# Trouble with croissant



## patissiou (Sep 30, 2006)

I've been having trouble with a skin forming on the top of my blocks of croissant. Currently I fold in the butter, then freeze it until I need to roll them for stock.

When I pull them from the freezer I move them to the coolroom so that they can gradually come upto room temp. Just before I roll them out (if could be bothered) I let them sit outside for 10 min or so.

Now... lately I have been getting a kind of skin on the croissant, which effects the finished product. 

I don't know if it's freezer burn, or whether either the coolroom or outside has dried out the croissant... Any ideas?


----------



## m brown (May 29, 1999)

Double wrap your dough and unwrap after thawing?
Could this help?
Best,
m:chef:


----------



## patissiou (Sep 30, 2006)

Thanks for the advice...
Maybe I'll give it a try and see from there.

Can anyone else run through the process they do for making croissant?
I can get perfect lamination, that's not a problem. It's more the handling that's the issue.

Thanks guys!


----------



## panini (Jul 28, 2001)

air would be your only enemy. Wrap with anything to keep it outside from drying.
If you're cutting the dough open to put in the butter, then the outside of that dough has already been exposed to the air.
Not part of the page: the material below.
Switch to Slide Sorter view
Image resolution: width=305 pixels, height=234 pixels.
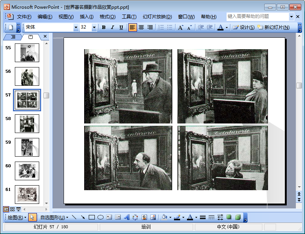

Might want to put a fold there before rest.


----------



## simbebe60 (Oct 15, 2006)

What kind of skin are you having on your croissants like a crust?? lol


----------



## lie (Oct 17, 2006)

Ok, Croissant skin, little bit can imagine your problem.
there are several things you must take carefully. 1st of course it's the recipe of the dough, not to dry, when you mixing also please not to well mix, you can make it over mix when you rool it.
second, after every fold you keep rest in refri with palstic wrap or paper, because refri will steal water from dough.
then when you proffing, don't over proff (if your croissant using yeast) just 3/4 proff, is enough.
the baked, make sure in the right temperature.
hope that can help you.
also somtimes because of the compareisom between the dough and buttersheet, and the way you roll it, must passion and don't in hurry. that w/ break the elastisitas of gluten.
Ok!


----------



## patissiou (Sep 30, 2006)

Thanks for all the input guys!

I've been playing around with different ideas, and I'm pretty sure it's coming down to the amound of time resting in the coolroom. Giving too much of a rest (couple of hours) hardens the butter, thus creating a skin and promoting cracking when rolled out (well from what I can see). Ive been giving approx 40-50 min and the result it much better!


----------



## eeyore (Nov 26, 2000)

So now I'm wondering: who rests in frig and who rests in freezer? 

Ive always put it in the frig.

eeyore


----------



## patissiou (Sep 30, 2006)

I go for the fridge too...:smiles:


----------